With 13 Days of Sequels I’ll be reviewing horror sequels every weekday for the last two weeks of October. You can view all entries HERE.
Sometimes it’s easy to forget that innocent, wide-eyed naïveté of which all outside stimuli is consumed and filtered through when you’re a child. The uncritical, accepting fondness for something, simply from not having the knowledge or reference point of anything else.
I enjoy being a somewhat jaded, somewhat snobbish free-thinking adult who is able to analyze and interpret the art and media he consumes – but man, I do look back on those early days of watching movies without judgment fondly. That sort-of unrealized thought process of, y’know, “just throw whatever at me now and let me figure it out in 15 or 20 years when I’m all grown up”. And it’s clear to me now that my open-minded opinion on certain films exists only because I devoured them on an empty head – for which I’m incredibly grateful.
One such film is the absolutely bonkers The Texas Chainsaw Massacre 2. Now before you all chase me out of town with torches, let me assure you: I love The Texas Chainsaw Massacre 2. I love, love, love it. Sure, I think it stands on its own as a sequel (it’s so singular, how could it not), but I also think me seeing it before I started thinking critically about film helped me accept it as canon. I clarify this because, while I love TCM 2, I can understand how someone who was an adult in 1974 and saw The Texas Chain Saw Massacre in theaters would have a less than favorable reaction to TCM 2 upon seeing it a decade later.
And for awhile, that seemed to be the consensus for horror fans of a certain age group – at least, until, the next generation came along and hoisted TCM 2 into the air, praising its bizarro performances and turning it into some sort of cult hit.
Now, director Tobe Hooper claims he set out to make TCM 2 as darkly humorous and weird as it ended up being, and I want to trust him considering how out there the final product is – but I’ve never believed Tobe Hooper to be a very visionary director, so it’s hard for me to think everything that happens in TCM 2 is intentional as Hooper has led on. I think his body of work is kinda spotty, and in terms of his two greatest successes: I think The Texas Chain Saw Massacre was a group effort – one that was effective and successful because of all involved, and I think Poltergeist truly was directed (or “guided” at least) primarily by Steven Spielberg.

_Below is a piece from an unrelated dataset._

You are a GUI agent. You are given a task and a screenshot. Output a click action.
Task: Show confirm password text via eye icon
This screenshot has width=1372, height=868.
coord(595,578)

Whether or not Hooper intended to create the celluloid fever dream that is TCM 2 ultimately doesn’t matter, because he succeeded in spades. The Texas Chainsaw Massacre 2 is everything The Texas Chain Saw Massacre is not: it’s unsubtle, it’s bright and flashy, it’s funny, and it’s gory as all get out. It’s this same approach and execution that, like Sleepaway Camp II (which I mentioned earlier in the week), I think makes it so successful. What, at one time, made the film so divisive, now seems to be what makes it so unanimously loved.

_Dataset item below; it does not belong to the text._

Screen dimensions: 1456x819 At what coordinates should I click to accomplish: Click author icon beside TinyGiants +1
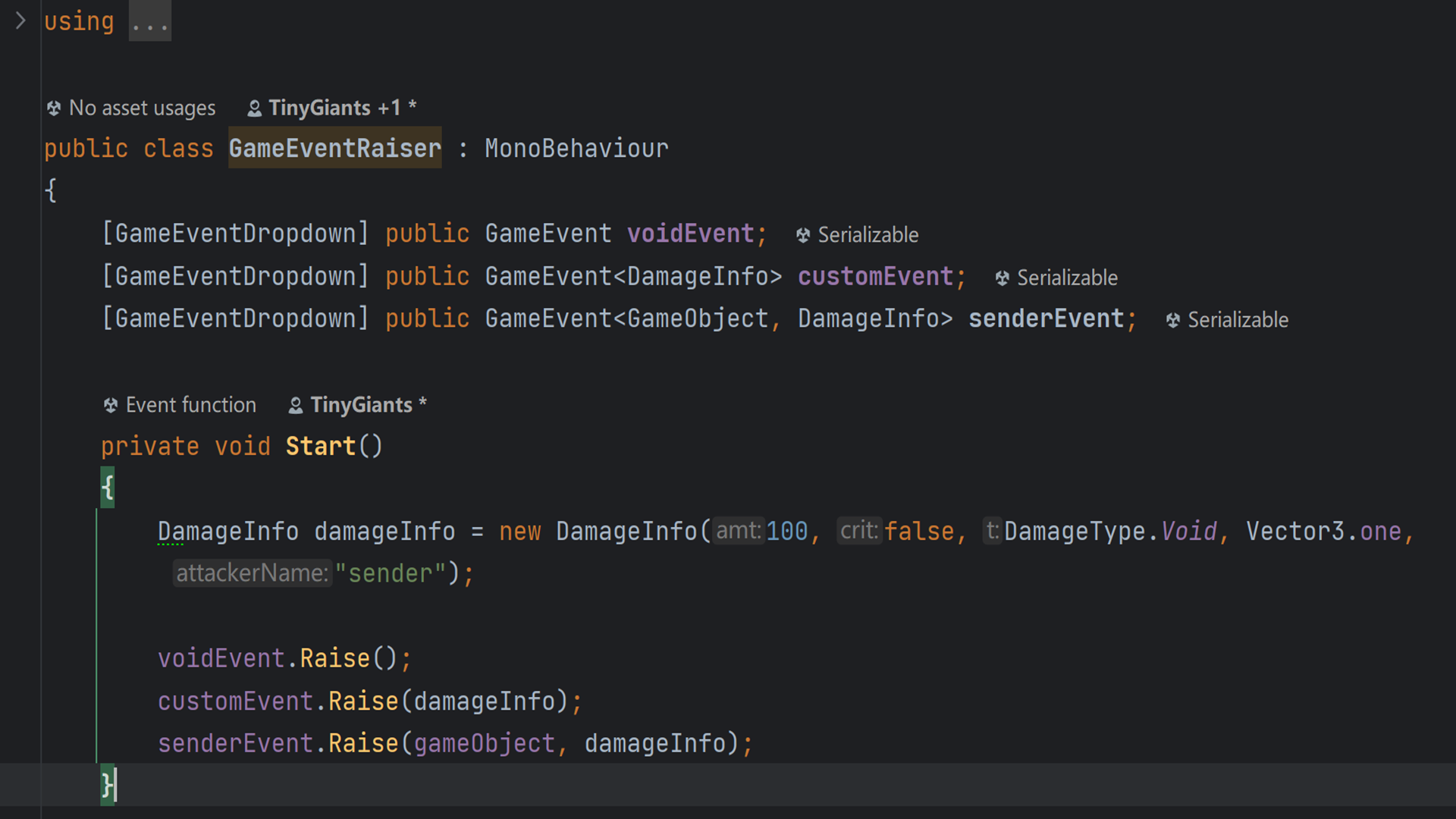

As I said above, I have nothing but love for TCM 2. And I’m glad I saw it before I was a critical, analytical snob.
3 thoughts on “13 Days of Sequels: THE TEXAS CHAINSAW MASSACRE 2”
TCMII is massively-underrated. The opening sequence with Leatherface and the car chase is one of my favorites in all of Horror.
Shame that the series petered out at II — mayhaps due to Tobe Hooper no longer directing them.
I’m kind of embarrassed to admit that I didn’t care for this one when I first saw it. I don’t remember exactly what my problem was, but I didn’t come around on it until the mid 90s.
There are a few movies that are genre staples that I don’t care for, TCM 2 is different because of how much I do love it now. Most of the others I still feel more or less the same way I always have but TCM 2, Day of the Dead, and The Burning are three favorites that took a while to grow on me.
LikeLiked by 1 person
Funny you mention THE BURNING because it’s still kinda growing on me. I remember watching it for the first time when I was about 18 or 19, and I was really excited because none of my friends had seen it, and so I felt like I’d “discovered” it and had some weird ownership over it – it was that transition from having seen the stuff everyone else had seen to becoming the guy who actually CARED to see all the other stuff.
Anyway, I watched it and was left feeling pretty middling about it. There were parts I liked – and obviously the brief flashes of Savini’s work are great (and if I remember, pretty much the whole reason I sought it out in the first place), but I found most of it pretty boring and draggy.
I’ve watched it several times over the last decade, and my opinion has swayed much. Everything that leads up to the raft slaughter drags like a MF’er – and afterwards, it goes right back to that slowed down pace. There’s still time for it to grow on me, though!